[[ EXTRACTED INFORMATION, beginning ]]

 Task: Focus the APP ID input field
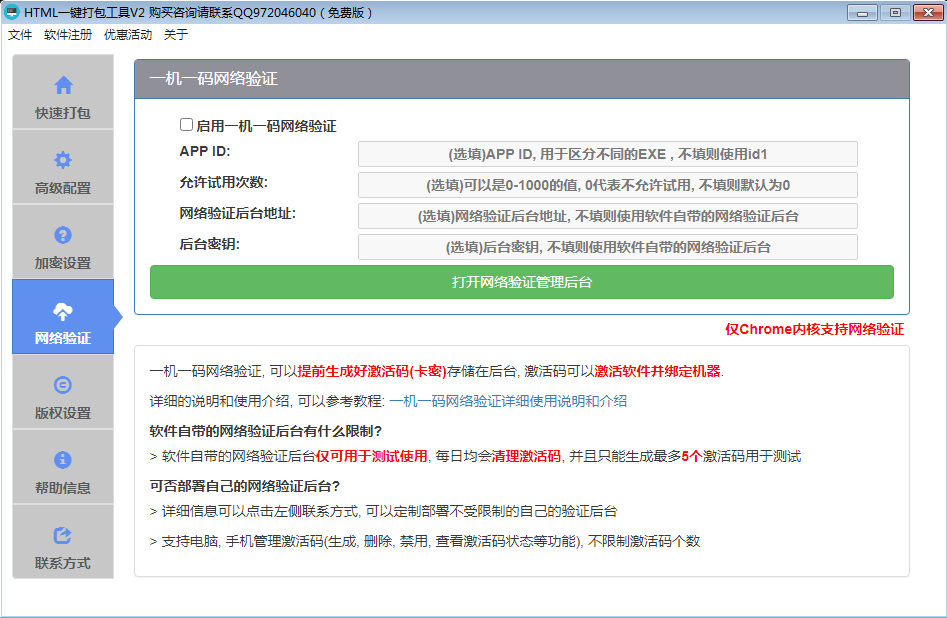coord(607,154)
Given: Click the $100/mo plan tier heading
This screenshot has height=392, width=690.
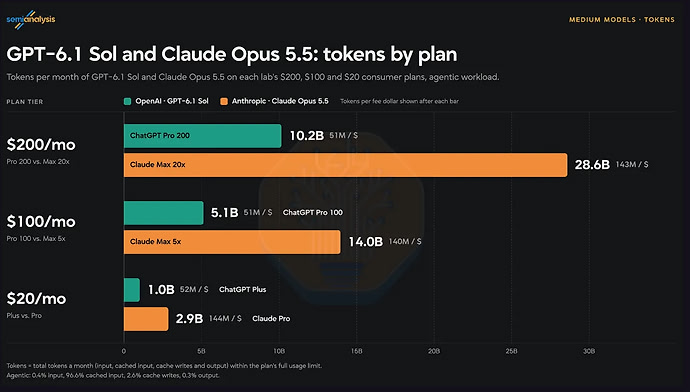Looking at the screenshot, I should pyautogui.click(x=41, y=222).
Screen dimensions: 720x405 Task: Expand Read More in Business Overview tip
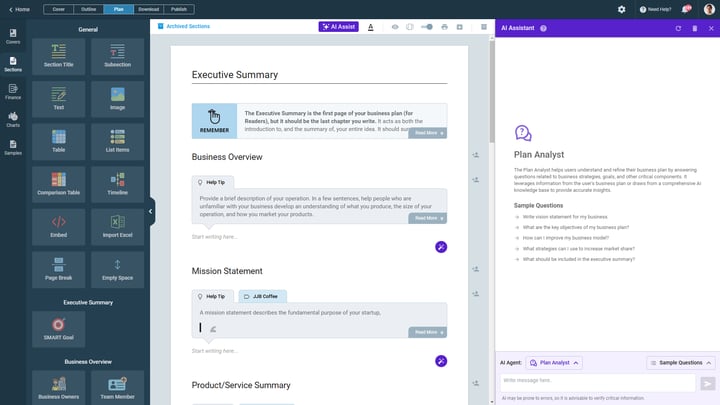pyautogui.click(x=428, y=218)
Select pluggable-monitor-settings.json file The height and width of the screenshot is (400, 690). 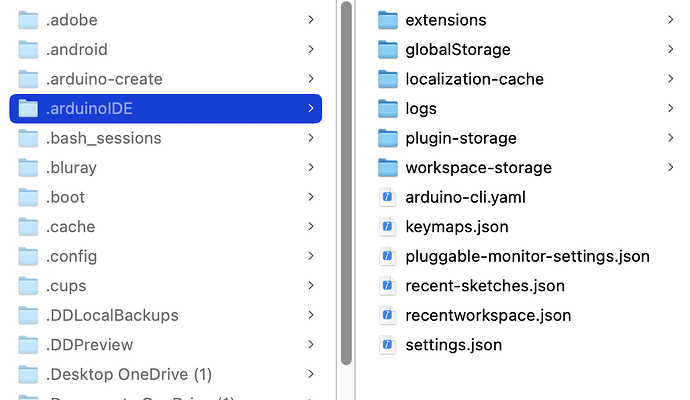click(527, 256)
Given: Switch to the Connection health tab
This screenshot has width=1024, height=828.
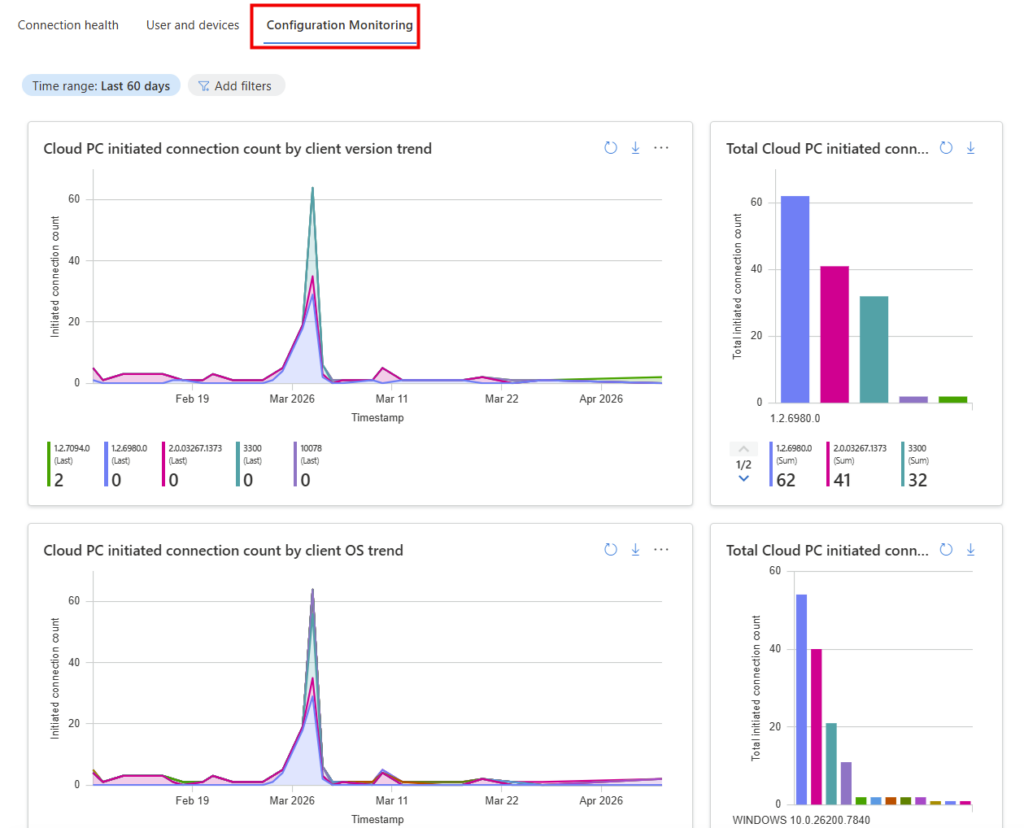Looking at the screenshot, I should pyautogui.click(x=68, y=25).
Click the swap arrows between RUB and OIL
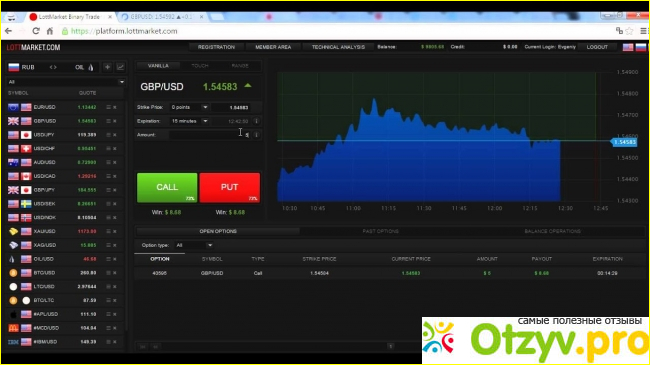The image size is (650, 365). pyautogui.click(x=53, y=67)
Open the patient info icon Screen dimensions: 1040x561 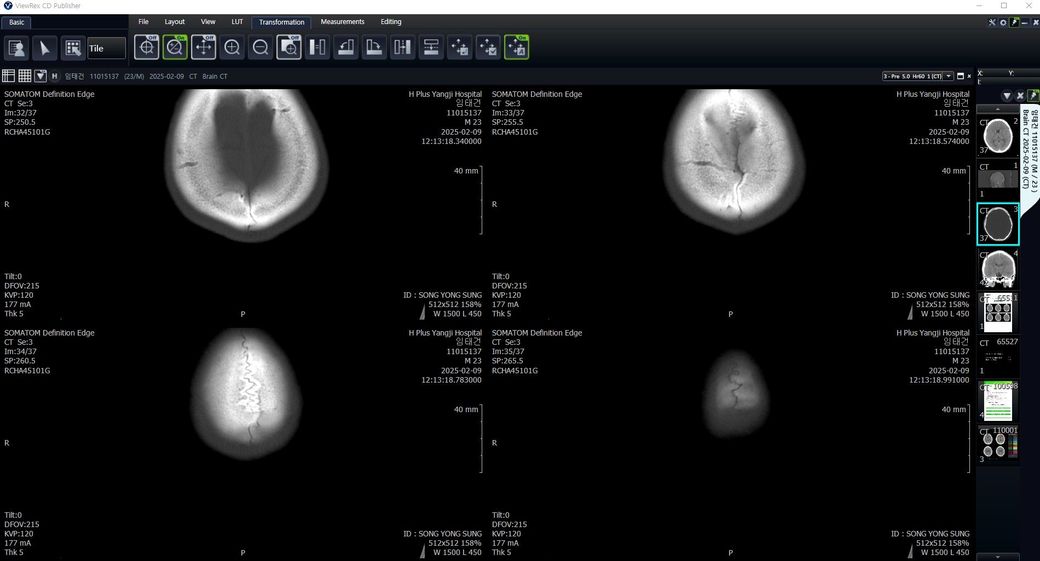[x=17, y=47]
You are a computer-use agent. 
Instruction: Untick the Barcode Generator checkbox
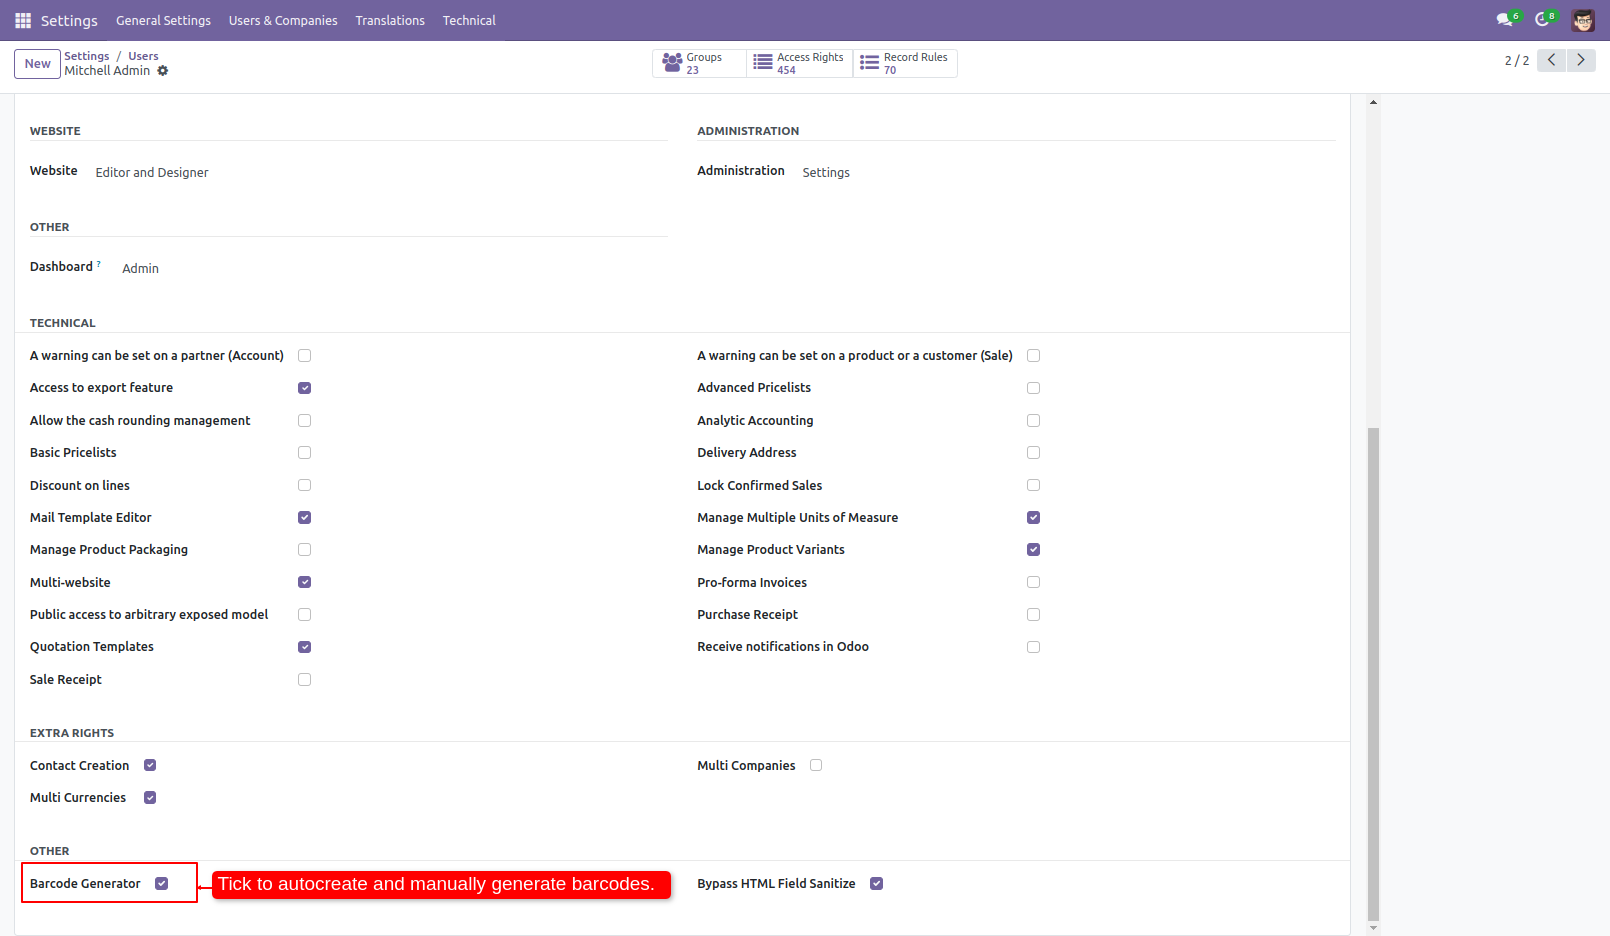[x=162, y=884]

[[ EXTRACTED INFORMATION, end ]]

• **PROBLEM**
Once you find the string "Given" in a line of the records, copy that line.

• **RESULT FOR THIS TASK**
Given: Click the $100/mo plan tier heading
Given: Switch to the Connection health tab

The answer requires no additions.